▶ TASKS AND EXERCISES:
A: In the broccoli quinoa recipe, how much water goes into the large pot to cook the broccoli?
B: For each of the following statements, say whether it agrees with the broccoli quinoa recipe, and give the recipe's words that decide it: (i) The recipe calls for 3 cups of cooked quinoa. (ii) The broccoli is covered and cooked for five minutes. (iii) All of the slivered almonds go into the pesto.
C: Continue the broccoli quinoa recipe from where it stops.

▶ GIVEN TEXT:
----------

Saturday, July 3, 2010

Vegan Recipe 3


Double Broccoli Quinoa

Ingredients:
3 cups cooked quinoa (pronounced keen-wah)
5 cups raw broccoli, cut into small florets

3 med garlic cloves
2/3 c slivered almonds
1/3 c fresh grated parmesan
2 big pinches salt
2 Tb lemon juice
1/4 c olive oil
1/4 cup hvy crm

optional toppings: slivered basil, chile oil, sliced avocado, crumbled feta

Heat the quinoa and set aside.
Barely cook the broccoli by pouring 3/4 cup water into a lg pot and bringing it to a simmer. Add a big pinch of salt and stir in broccoli. Cover and cook for a minute, just long enough to take the raw edge off. Transfer the broccoli to a strainer and run under cold water until it stops cooking.

To make the broccoli pesto: puree two cups of the cooked broccoli, the garlic, 1/2 c of the almonds, parmesan, salt, and lemon juice in a food processor or blender. Drizzle in the olive oil and heavy cream and pulse till smooth.

----------

▶ AVAILABLE DATA:
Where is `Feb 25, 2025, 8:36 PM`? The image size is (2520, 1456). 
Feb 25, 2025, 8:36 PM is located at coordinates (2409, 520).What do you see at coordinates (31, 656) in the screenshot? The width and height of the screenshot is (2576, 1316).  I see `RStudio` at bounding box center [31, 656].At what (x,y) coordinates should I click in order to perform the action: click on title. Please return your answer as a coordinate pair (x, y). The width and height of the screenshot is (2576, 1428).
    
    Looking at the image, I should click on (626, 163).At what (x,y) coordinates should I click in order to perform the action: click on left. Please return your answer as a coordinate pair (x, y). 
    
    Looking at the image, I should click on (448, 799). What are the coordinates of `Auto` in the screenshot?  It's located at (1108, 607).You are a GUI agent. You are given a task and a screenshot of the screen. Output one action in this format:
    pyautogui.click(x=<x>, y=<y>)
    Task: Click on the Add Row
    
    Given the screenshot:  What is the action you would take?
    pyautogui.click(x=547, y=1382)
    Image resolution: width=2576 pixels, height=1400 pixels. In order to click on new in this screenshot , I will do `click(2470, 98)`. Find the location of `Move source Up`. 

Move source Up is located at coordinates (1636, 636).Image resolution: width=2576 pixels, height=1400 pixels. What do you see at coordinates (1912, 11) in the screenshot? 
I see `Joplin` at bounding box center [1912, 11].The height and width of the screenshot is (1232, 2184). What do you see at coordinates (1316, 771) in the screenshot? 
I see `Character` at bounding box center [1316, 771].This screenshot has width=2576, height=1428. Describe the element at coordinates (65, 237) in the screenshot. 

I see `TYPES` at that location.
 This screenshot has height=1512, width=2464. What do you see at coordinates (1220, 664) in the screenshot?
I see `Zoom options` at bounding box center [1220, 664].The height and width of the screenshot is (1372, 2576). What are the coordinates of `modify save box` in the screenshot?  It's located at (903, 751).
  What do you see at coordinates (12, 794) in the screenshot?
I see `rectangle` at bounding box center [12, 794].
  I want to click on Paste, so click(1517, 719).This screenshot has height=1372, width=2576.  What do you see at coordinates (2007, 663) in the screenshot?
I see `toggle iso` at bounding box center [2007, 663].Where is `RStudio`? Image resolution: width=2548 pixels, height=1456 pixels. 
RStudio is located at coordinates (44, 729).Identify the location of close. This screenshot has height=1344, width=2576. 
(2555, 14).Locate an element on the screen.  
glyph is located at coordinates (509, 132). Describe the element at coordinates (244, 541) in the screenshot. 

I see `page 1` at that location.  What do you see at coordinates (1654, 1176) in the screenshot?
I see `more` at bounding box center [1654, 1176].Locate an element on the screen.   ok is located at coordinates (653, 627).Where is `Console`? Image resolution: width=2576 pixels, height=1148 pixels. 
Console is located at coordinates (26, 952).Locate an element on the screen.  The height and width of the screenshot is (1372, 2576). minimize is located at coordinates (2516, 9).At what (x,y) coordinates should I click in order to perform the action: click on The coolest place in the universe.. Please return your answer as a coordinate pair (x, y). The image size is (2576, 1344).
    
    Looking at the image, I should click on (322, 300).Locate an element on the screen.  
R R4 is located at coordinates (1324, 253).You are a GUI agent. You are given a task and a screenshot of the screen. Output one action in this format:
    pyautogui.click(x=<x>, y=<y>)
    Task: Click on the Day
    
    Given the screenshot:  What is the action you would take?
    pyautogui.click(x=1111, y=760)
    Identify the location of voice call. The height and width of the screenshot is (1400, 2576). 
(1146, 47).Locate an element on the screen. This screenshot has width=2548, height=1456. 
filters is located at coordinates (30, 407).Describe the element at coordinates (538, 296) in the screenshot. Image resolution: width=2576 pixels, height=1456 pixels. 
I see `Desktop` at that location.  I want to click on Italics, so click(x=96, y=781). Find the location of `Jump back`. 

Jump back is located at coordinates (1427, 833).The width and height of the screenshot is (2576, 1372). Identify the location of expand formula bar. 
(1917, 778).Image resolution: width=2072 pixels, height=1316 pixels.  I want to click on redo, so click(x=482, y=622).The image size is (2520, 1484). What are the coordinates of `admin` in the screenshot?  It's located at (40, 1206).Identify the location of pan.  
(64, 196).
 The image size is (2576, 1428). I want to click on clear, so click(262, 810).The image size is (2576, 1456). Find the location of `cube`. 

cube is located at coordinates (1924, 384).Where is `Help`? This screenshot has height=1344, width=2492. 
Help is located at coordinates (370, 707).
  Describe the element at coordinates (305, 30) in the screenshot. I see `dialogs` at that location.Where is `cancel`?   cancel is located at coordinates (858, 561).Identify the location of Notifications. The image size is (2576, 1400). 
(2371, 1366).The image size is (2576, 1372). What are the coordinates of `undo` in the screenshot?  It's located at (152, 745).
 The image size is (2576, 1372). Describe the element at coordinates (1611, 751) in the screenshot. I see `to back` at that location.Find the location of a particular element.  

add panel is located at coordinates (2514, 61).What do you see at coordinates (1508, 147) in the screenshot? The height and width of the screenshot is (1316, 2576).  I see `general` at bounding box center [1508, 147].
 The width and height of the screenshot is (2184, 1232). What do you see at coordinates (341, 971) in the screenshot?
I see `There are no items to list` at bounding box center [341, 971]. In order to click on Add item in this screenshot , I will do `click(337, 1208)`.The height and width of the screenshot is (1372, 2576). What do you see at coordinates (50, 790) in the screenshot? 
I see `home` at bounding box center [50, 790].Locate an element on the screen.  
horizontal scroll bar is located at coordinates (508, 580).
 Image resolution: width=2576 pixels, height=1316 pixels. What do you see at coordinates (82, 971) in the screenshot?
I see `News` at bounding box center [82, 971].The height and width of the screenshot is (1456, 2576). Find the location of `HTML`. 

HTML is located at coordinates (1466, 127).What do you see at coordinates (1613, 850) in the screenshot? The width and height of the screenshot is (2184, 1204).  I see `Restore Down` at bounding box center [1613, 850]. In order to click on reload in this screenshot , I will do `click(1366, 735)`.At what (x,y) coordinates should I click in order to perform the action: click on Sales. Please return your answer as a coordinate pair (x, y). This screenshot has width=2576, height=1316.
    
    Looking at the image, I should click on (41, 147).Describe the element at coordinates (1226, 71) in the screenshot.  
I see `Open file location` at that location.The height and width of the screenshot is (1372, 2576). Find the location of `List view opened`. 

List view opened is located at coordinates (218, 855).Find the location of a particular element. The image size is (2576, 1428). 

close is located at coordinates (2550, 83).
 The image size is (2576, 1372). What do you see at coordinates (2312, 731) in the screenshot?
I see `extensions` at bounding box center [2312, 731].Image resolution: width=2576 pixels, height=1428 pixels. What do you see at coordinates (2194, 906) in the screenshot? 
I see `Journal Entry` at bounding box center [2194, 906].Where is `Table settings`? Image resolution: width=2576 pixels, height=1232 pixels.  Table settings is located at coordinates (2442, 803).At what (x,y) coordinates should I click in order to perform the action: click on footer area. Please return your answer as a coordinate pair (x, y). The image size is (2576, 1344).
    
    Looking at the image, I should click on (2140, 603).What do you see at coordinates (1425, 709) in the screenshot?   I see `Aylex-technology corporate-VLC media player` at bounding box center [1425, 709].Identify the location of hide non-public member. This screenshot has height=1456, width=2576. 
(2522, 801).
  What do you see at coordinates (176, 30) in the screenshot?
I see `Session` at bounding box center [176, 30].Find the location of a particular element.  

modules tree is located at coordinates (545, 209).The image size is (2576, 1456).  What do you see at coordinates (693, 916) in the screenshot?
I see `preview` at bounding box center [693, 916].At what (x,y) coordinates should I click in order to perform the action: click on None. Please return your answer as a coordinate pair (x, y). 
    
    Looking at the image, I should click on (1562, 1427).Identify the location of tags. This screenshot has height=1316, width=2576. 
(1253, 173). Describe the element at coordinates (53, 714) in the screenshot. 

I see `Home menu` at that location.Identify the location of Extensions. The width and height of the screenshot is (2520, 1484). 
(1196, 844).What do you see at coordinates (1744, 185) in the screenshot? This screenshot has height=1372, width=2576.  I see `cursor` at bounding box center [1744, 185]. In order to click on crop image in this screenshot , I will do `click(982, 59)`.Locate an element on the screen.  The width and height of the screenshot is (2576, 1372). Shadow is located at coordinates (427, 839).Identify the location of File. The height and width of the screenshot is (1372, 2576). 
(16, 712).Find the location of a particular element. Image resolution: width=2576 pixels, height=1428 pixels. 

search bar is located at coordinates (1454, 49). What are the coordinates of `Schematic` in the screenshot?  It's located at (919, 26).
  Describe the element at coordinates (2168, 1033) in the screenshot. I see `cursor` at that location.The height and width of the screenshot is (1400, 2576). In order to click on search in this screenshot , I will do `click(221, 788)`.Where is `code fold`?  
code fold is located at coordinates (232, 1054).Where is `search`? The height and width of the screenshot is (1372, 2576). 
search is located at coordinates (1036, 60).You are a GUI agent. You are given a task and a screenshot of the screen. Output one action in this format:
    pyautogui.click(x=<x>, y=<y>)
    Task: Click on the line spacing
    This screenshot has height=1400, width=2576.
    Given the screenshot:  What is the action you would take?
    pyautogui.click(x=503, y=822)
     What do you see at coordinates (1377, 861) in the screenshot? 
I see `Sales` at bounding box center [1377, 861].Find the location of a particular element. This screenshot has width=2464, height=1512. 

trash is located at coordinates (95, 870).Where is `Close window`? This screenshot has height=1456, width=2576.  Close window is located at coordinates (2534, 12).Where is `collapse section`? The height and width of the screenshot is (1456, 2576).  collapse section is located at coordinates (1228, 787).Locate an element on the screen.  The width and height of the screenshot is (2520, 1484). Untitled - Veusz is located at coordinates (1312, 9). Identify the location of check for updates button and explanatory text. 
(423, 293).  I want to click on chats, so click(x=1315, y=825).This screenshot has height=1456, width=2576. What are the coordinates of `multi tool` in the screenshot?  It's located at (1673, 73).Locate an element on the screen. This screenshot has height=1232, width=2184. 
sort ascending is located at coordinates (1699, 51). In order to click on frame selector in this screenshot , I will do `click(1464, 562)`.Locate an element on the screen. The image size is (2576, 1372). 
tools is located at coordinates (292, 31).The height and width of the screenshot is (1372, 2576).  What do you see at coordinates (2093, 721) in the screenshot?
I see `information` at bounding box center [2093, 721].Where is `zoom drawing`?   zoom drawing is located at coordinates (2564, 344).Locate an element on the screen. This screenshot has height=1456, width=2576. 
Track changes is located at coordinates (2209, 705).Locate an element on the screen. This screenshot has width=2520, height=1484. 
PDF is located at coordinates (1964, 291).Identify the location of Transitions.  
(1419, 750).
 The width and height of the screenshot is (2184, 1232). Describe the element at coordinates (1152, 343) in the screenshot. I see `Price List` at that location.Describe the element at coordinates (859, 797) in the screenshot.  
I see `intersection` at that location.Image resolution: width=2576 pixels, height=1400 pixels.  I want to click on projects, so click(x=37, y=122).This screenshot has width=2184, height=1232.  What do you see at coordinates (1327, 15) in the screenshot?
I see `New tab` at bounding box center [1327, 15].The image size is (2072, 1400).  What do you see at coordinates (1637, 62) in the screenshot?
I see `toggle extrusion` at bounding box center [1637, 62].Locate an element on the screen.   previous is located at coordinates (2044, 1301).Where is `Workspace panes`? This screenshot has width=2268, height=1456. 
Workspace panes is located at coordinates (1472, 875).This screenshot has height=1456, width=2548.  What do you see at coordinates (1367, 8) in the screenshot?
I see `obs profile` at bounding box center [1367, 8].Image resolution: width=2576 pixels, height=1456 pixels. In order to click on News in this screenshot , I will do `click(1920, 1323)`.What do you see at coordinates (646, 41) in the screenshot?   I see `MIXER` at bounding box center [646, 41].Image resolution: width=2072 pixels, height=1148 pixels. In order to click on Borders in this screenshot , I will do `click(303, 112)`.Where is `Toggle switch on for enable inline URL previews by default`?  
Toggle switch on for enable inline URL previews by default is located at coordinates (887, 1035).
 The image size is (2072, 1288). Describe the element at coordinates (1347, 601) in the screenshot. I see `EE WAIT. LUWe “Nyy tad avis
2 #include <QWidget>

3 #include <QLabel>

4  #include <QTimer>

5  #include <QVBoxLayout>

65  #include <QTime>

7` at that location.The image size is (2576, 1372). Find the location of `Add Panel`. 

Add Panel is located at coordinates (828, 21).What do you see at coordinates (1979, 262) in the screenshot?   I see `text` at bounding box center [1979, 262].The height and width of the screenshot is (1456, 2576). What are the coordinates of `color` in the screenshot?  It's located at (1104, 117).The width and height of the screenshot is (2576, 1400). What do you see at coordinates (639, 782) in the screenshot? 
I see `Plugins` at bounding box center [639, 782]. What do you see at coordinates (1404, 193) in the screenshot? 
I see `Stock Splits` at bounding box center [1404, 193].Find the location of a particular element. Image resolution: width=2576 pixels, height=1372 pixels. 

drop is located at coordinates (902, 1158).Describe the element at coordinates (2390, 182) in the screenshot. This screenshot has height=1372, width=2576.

----------

▶ RESPONSES BY TASK:
A: 3/4 cup of water.

B:
(i) Yes: "3 cups cooked quinoa"
(ii) No: "Cover and cook for a minute"
(iii) No: "1/2 c of the almonds"

C:
Just before serving, toss the quinoa and remaining broccoli florets with about 1/2 of the broccoli pesto. Taste and adjust if needed, you may want to add more of the pesto a bit at a time. Place on plate and top with the remaining almonds, a drizzle of chile oil, and avocado....yummy.#

*To make chile oil heat 1/2 c of olive oil in a small saucepan, remove from heat and stir in 1 1/2 t crushed red pepper flakes. set aside and let cool, then store in the fridge. (You should make the oil ahead of time, I forgot to so I just used it right away and it still tasted good.)*

LOVED this one!! Super flavorful, and the quinoa is SOOOOOO good for you! I bought mine at Costco. Quinoa is pretty much the BEST grain out there for you.